Disclaimer. Statements in this article have not been evaluated by the Food and Drug Administration. This compound is not intended to diagnose, treat, cure, or prevent any disease. Sparta Labs sells research-use-only materials. Content is provided for educational and informational purposes only and does not constitute medical advice. Consult a qualified medical professional for any health concerns.

Frequently asked questions

  • Why does SS-31 require mass spectrometry and not just HPLC purity testing?

    SS-31 contains two non-standard residues: D-arginine (a D-stereoisomer of the natural L-form) and 2',6'-dimethyltyrosine (Dmt). HPLC reports the percentage of material eluting as a single peak, but it does not by itself confirm that the correct residues were incorporated in the correct order. High-resolution mass spectrometry confirms the intact molecular ion and fragmentation pattern, verifying sequence identity and correct incorporation of the D-Arg and Dmt building blocks.

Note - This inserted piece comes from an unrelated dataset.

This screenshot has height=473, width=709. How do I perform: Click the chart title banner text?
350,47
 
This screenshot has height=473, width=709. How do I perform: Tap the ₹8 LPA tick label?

  • What is 2',6'-dimethyltyrosine (Dmt) and why does it matter for SS-31 quality?

    Dmt is a modified tyrosine carrying two methyl groups on its aromatic ring. In the published SS-31 literature it is described as central to the peptide's aromatic-cationic character and its reported cardiolipin binding. Its aromatic electron density is also the residue most susceptible to oxidation, which is why analytical release and stability testing for SS-31 give particular attention to oxidative degradation products.

  • Why is counter-ion analysis relevant for a peptide like SS-31?

    SS-31 carries multiple positive charges, so purified peptide is isolated as a salt paired with a counter-ion such as trifluoroacetate or acetate from the synthesis and chromatography steps. The counter-ion contributes to the net weighed mass, so quantifying the salt form is part of characterizing what a given lot actually contains. Documenting the salt form on the Certificate of Analysis lets a researcher account for it when interpreting analytical data.

  • What does a Sparta Labs Certificate of Analysis for SS-31 document?

    A Sparta Labs COA for SS-31 reports HPLC purity as percentage peak area with the chromatogram and method conditions, mass-spectrometry confirmation of the observed versus theoretical molecular weight for the intact ion, the salt form, a batch number traceable to the synthesis lot, manufacturing and expiry dates, and the identity of the independent third-party laboratory. COAs are accessible from the product page.